Thanks. Yes, Option would seem simpler.
I am missing something in your comments on interior mutability. As I understand the approach we are discussing, we would ahve a lot of references to the database (which seems a helpful pattern). But then, how do I add entries to the fields of the database. I though I understood from the book that Interior Mutability was the recommended way to achieve that. Sorry if I am being dense.
Again, thanks for the assistance,
Joel
Interior mutability would be what you use to allow modifications while there are many references. What I am saying is, the basic strategy you should use by default is to not have those references. That is, whenever the the database is being modified (through some exclusive borrow), no PersonViews exist (there are no shared borrows), though you may have some PersonIds.
Using interior mutability instead would be quite complex.
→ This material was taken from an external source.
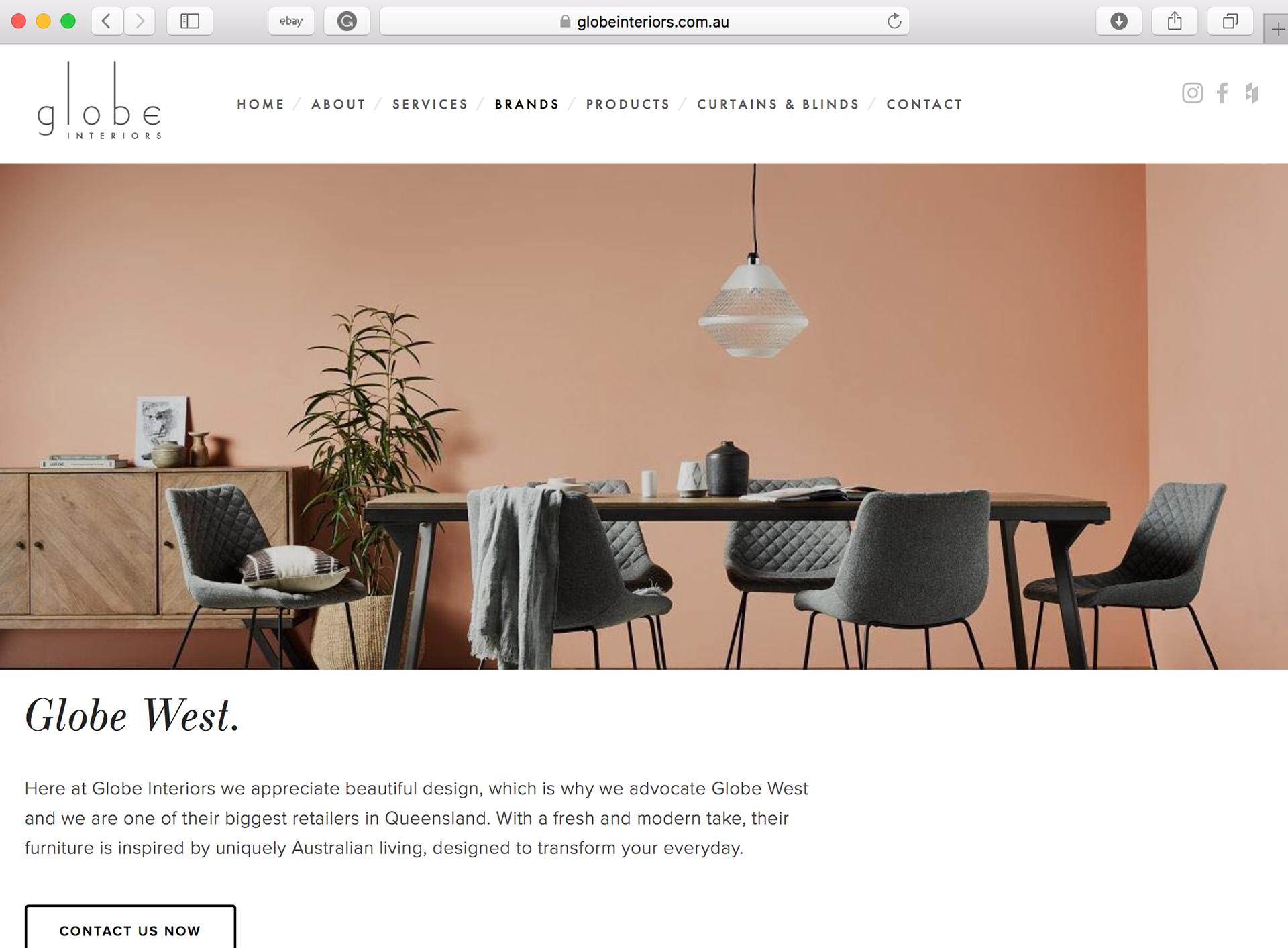Click the Globe Interiors logo
This screenshot has width=1288, height=948.
coord(99,101)
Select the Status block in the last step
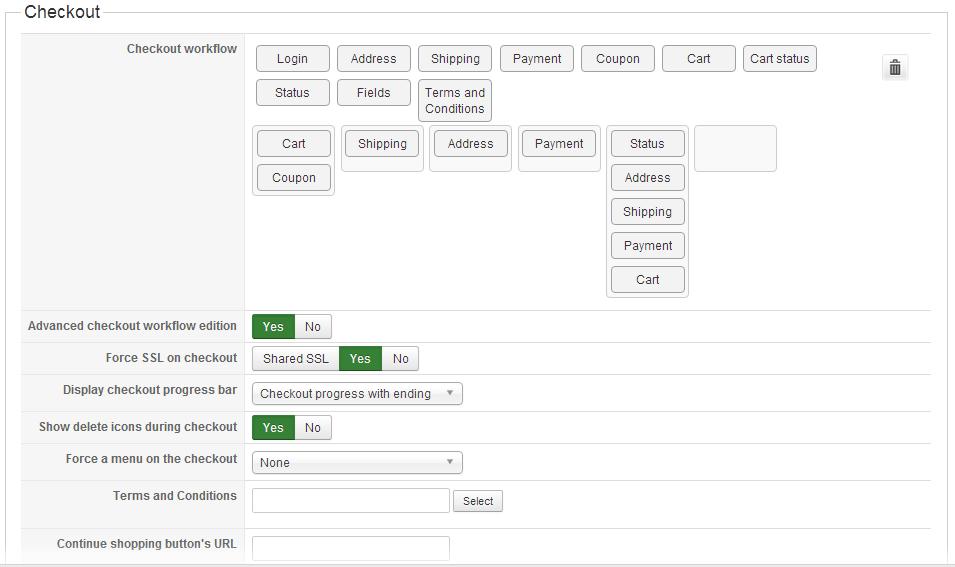The width and height of the screenshot is (955, 567). (x=647, y=144)
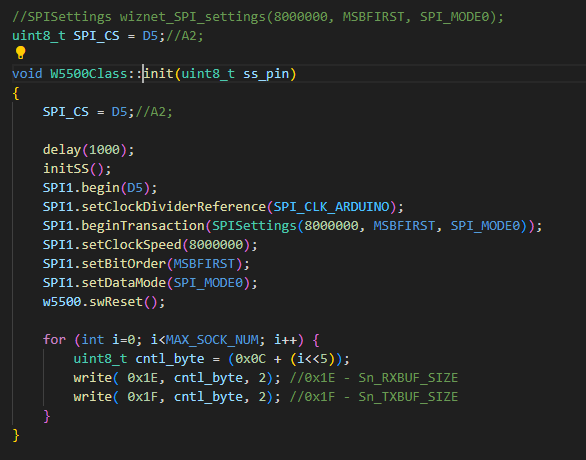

Or rather, it would be simple to, for example, allow changing a name, but it would be complex to allow changes to the structure of the database (adding or removing entries) and, if used in a way that actually allows that, would likely make the ownership ambiguous (e.g. it would become possible to accidentally make a change to a Person that no longer existed in the database). Sometimes it is in fact the best option, but until you are more familiar with the tradeoffs, it shouldn’t be your first choice.
Thank you for the further explanation. Seems to be time to build some experiments so I better understand what is possible. It may be that my mental operational model needs to be different. But at least I now know what I am looking at.
Yours,
Joel
Still building up test cases for the above. Meanwhile, another question occurred to me. Presume I want Persons only created with an id from the database. The pattern I am familiar with is a factory pattern. I am trouble figuring out the visiblity so that Persons are visible, but the Person::new(name, id) is only usable by the database? Where the database would have a makePerson method. Am I doing this non-rustful?
Thanks,
Joel
I would be inclined to create a Person without an Id at all, and then have the database assign it one on insertion.
Thanks. I wondered if that was the right answer in this case (use Option to allow for field absence). But I did wondere about the general patttern.